*Raw data*
- - -

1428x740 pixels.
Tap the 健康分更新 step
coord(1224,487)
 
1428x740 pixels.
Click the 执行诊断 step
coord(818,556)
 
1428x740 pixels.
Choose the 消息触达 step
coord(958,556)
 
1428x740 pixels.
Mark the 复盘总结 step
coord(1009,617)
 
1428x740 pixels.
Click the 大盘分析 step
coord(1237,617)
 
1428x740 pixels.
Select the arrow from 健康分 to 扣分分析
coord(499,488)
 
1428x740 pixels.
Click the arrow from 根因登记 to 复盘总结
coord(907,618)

- - -

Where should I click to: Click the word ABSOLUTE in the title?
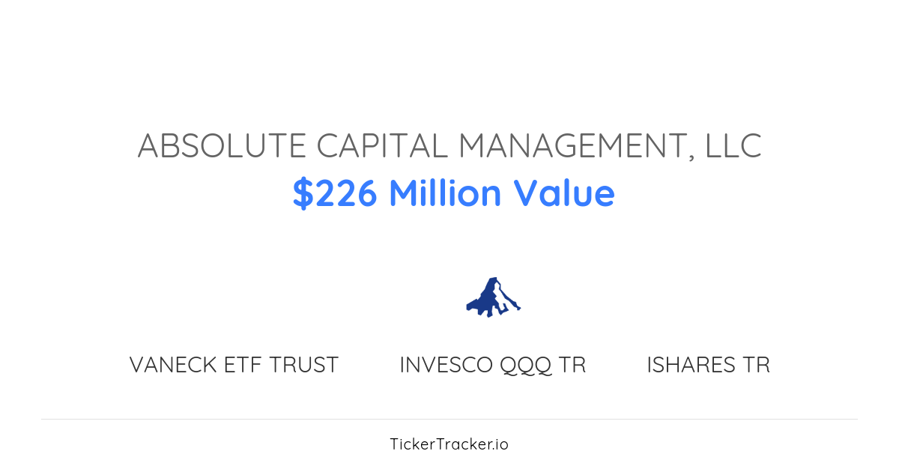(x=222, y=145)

- - -

*Given request*
Copy the lines word for word, from the line with "Where should I" to the line with "(x=222, y=145)", leaving out the pictures.

*Finished task*
Where should I click to: Click the word ABSOLUTE in the title?
(x=222, y=145)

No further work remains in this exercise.